To engage in war for private discontents and jealousies, besides that unconcerned persons perish in the common ruin, which renders it  p.253 unnatural and unjust, it is to oppose a slight disease with a mortal remedy, and set your house on fire to cure the smoke. If the public prospers, a man's share of the public good is some consolation under his private suffering; but if the public lies under suffering, his share of that evil aggravates his own. So you may examine it, and as you have the grace to practise it you will find yourselves the more satisfied there is no true interest like honesty. Other courses furnish matter for shame and repentance, but the methods of honesty are sure, as they are honourable, and will justify you before God and the world. Honour is the excellence of a man, particularly of a soldier: it is not the reward of confidence and daring only; for a freebooter is not a man of honour: but the rules of honour are formed upon the rules of justice, virtue, and nature; which if you apply to yourselves, you must either change your side or change your field. Your returns to the king, who employed you and confided in your arms, are so ungrateful and unnatural they cannot be honourable.

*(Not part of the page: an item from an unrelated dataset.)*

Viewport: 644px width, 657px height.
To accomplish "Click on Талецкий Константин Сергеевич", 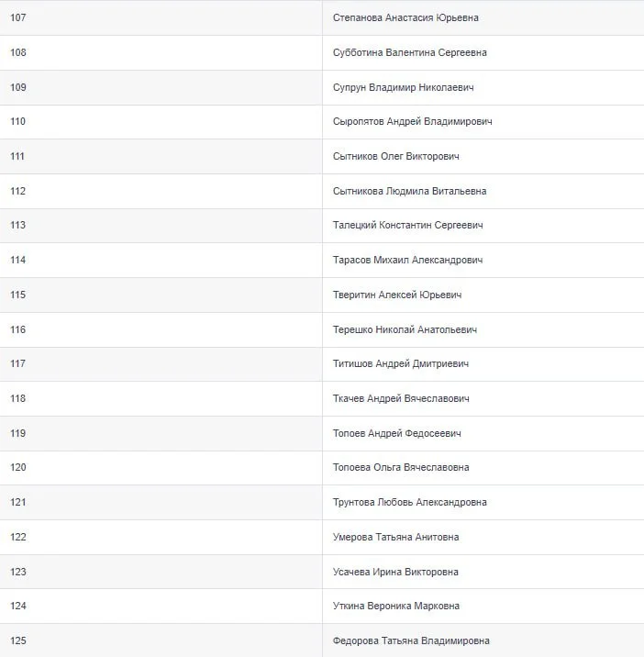I will point(407,225).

To depose him from the property he was possessed of by all divine and human laws is so unjust it cannot be honourable. To be deluded with imaginary stories and pretences of a suppositious prince is so weak and irrational, it cannot be honourable. To call in multitudes of strangers and foreigners, of desperate fortunes and several nations, who are contriving your slavery, together with the old invaders of our country, the Danes, who held our ancestors in a war of three hundred years, and their insolence became intolerable to a proverb, till the very women fell upon them with the indignation of so many Judiths, it is so shameful it cannot be honourable.

Therefore, that which we wish you, gentlemen, is to return to yourselves and your duty. Your repentance will yet satisfy the world and entitle you to the rewards of your virtue; for it may be a man's unhappiness to commit a fault, but it is purely his virtue to amend it.

—Imprimatur: Richard Nagle. —Dublin, printed for Alderman James Malone, bookseller, in Skinner Row, 1689.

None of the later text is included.